MIT Tech Review AI July 30, 2024 TERMINATOR

Why solving Olympiad math may move AI reasoning forward

Google DeepMind built AlphaProof and AlphaGeometry 2, AI systems that together solved four out of six problems from this year's International Mathematical Olympiad. The result matters because math offers clear tests of reasoning, correctness, planning and generalization.

WTF Index TERMINATOR

◄ Terminator 2 Idiocracy 0 ►

The story signals meaningful progress in AI reasoning and problem-solving capability, but in a controlled research context without direct harm or autonomy.

Why solving Olympiad math may move AI reasoning forward

Google DeepMind has shown a notable step forward for AI reasoning with two systems built to solve difficult math problems. AlphaProof and AlphaGeometry 2 worked together on this year's International Mathematical Olympiad and solved four out of six problems, a performance equivalent to a silver medal.

The achievement is not only about mathematics. It points to a broader question in artificial intelligence: can systems move beyond producing convincing language and begin handling tasks where the answer can be checked with precision?

Why the result stands out

AI news has recently been crowded with major product announcements. Meta updated its powerful new Llama model and is offering it for free, while OpenAI said it would trial SearchGPT, an AI-powered online search tool that users can chat with.

Those developments matter, but the Google DeepMind result is different in kind. Chat-based search can make a system feel more intelligent. A math-solving system has to demonstrate reasoning under stricter conditions.

The International Mathematical Olympiad is a prestigious competition for high school students. Its problems are designed to be difficult, abstract and resistant to quick pattern matching. To perform well, a system must plan, handle symbolic ideas and produce work that can be evaluated as correct or incorrect.

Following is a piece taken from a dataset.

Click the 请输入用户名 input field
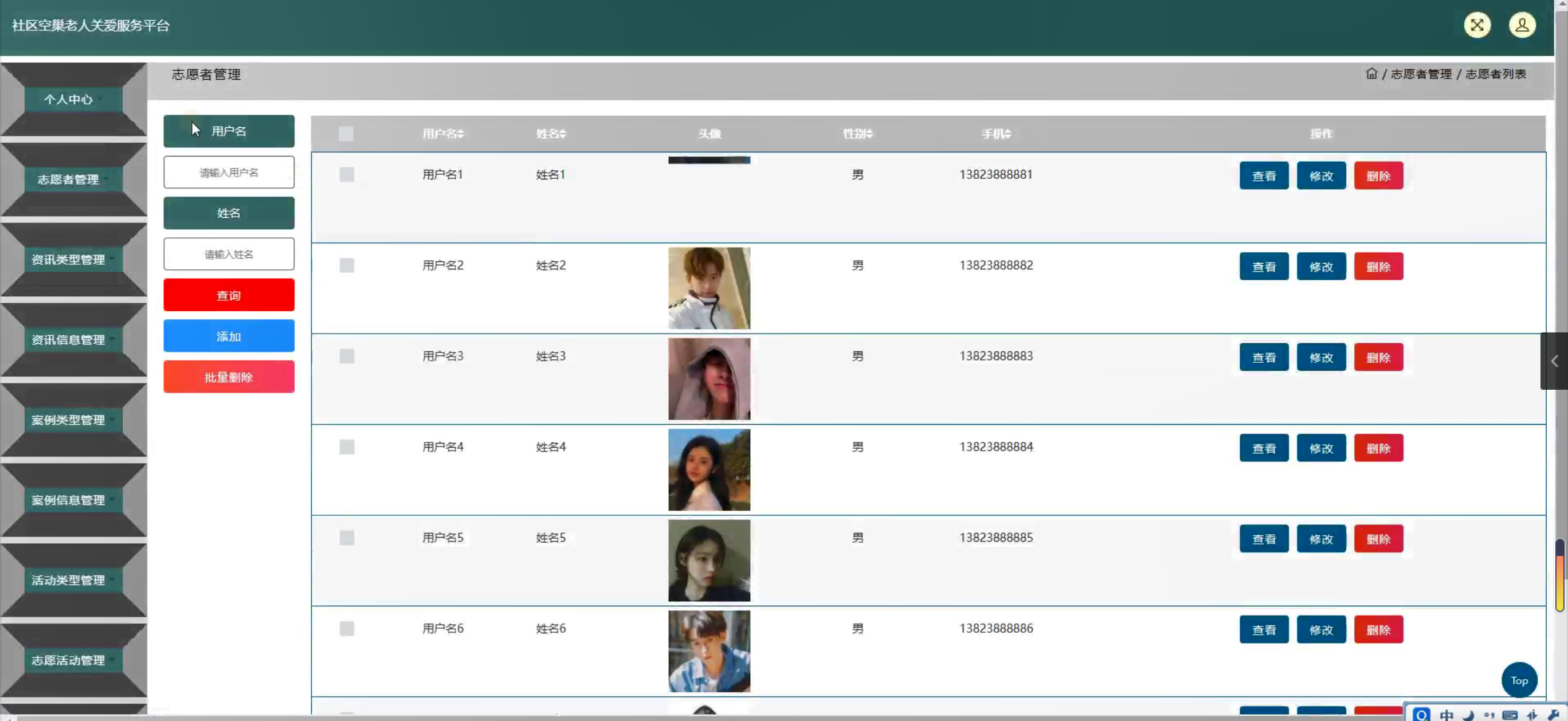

That is why solving four out of six problems is such an important signal. According to the source article, this is the first time any AI system has reached such a high success rate on these kinds of problems.

Math as a test for AI reasoning

Math is useful for AI research because it gives researchers something language tasks often do not: a clear way to judge whether a result is right. A model can write fluent text that sounds persuasive while still being wrong. In mathematics, a proof has to hold up.

For AlphaProof and AlphaGeometry 2, the challenge involved more than retrieving known facts. The systems needed to work across different branches of mathematics and generalize across a range of problems. That ability to transfer methods from one problem type to another is one reason the work is being treated as a milestone.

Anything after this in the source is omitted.